Qui si dice che gli effetti dell’incidente sono stati valutati mediante il metodo del “massimo incidente credibile (MIC)”. Notiamo che si usa una terza dizione per lo stesso fenomeno. Ci si spiega che “Per questo tipo di impianto [il PWR dei reattori dei sommergibili] si è ritenuto che il massimo incidente credibile sia costituito dalle perdite del refrigerante primario con conseguente fusione del nocciolo e fuoriuscita dei prodotti di fissione”. Finalmente qui viene detta una cosa oggettivamente chiara: l’incidente di riferimento viene descritto così come dice tutta la letteratura internazionale sull’argomento. A causa della perdita, o altra causa di eliminazione del refrigerante, avviene la fusione del nocciolo; la quale, se prosegue indisturbata, non si arresta che con lo smaltimento di una potenza che all’inizio è del 7% della potenza massima: cioè con effetti apocalittici.
Il piano di emergenza di Gaeta (come quello per i sottomarini nucleari nel golfo di Taranto e quello per le centrali nucleari civili del Garigliano e di Caorso) gioca sulle parole. Rispetto all’ipotesi di incidente massimo “ipotizzabile”, la parola utilizzata in USA anche nel famoso rapporto Rassmussen degli anni ‘80, in Italia si è creata una nuova parola: ipotesi di “massimo incidente credibile” e si è coniato la sigla corrispondente “MIC”. E poi lo si chiama in altre due maniere per favorire una comprensione solo approssimativa della realtà da descrivere. Ma nella scienza non si può parlare di “credibile”, perché nella scienza non esistono “credenze”. Quindi usando questa parola (“credibile”) il rapporto del CAMEN ammette implicitamente di non riferirsi più a dei dati scientifici. Il problema è come tenere buona la popolazione. E questo ha sacrificato la scienza e la verità.
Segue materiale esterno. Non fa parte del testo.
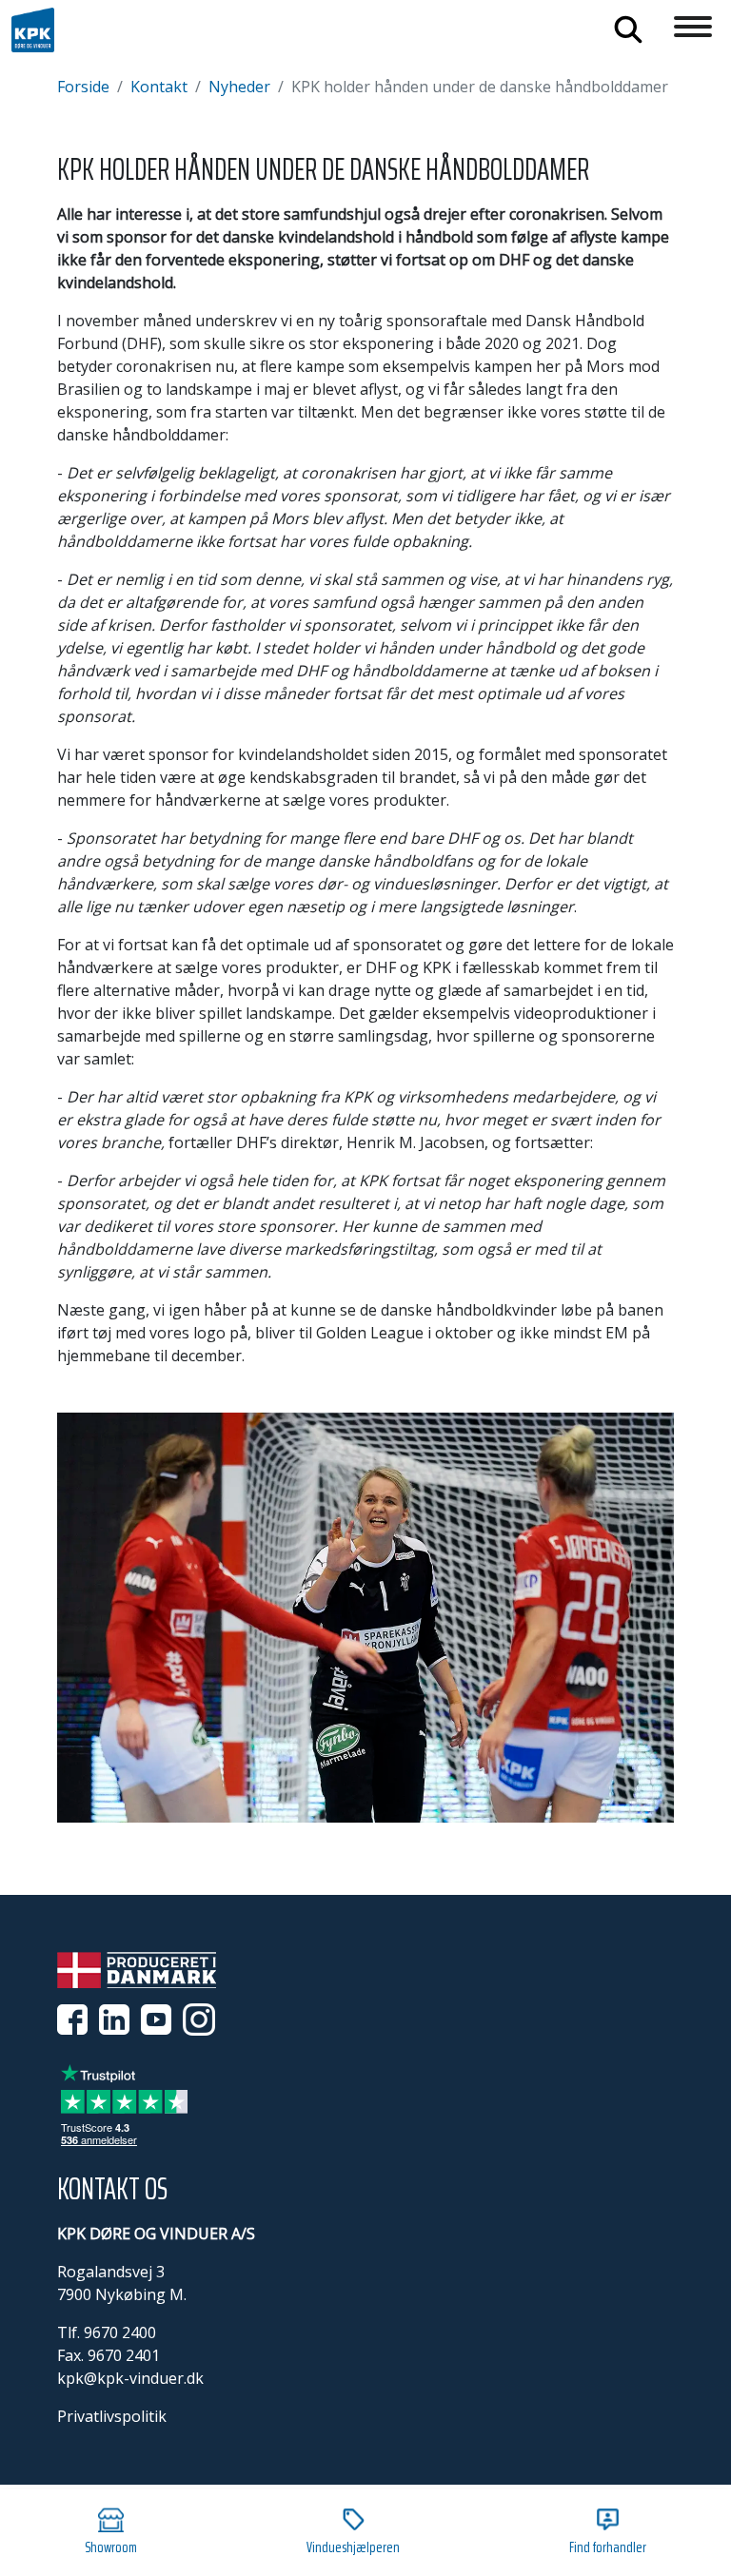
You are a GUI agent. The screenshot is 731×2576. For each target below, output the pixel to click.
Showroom (111, 2547)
Di fatto, il rapporto si ritaglia un’ipotesi tecnologica di tutto comodo: la fusione del nocciolo del reattore nucleare, senza che ci sia fuoriuscita di sostanze radioattive, se non per la incontinenza parziale della terza protezione (oltre quelle del rivestimento delle barre di combustibile e del pentolone o vessel), in questo caso lo scafo intero del sommergibile nucleare. Il rivestimento esterno può avere qualche crepa e allora un po’ di gas potrebbe sfuggire all’esterno. Ma questo può avvenire solo in una primissima fase della fusione del nocciolo e non rappresenta affatto lo “incidente massimo ipotizzabile”, casomai quello quasi minimo.
Come gli altri piani per le centrali civili, questi piani di emergenza dovevano essere revisionati dopo Cernobyl. Ma si è aspettato a lungo. Alla fine del 2001 il gioco di parole (“ipotesi credibile”) è stato ripetuto senza modifiche. D’altronde le autorità non avevano vie d’uscita: o rifiutare questi reattori nucleari su tutto il territorio nazionale dicendo “No” anche agli USA, o subire le conseguenze di un eventuale incidente con uno straccio di piano di emergenza scritto per nascondere la realtà.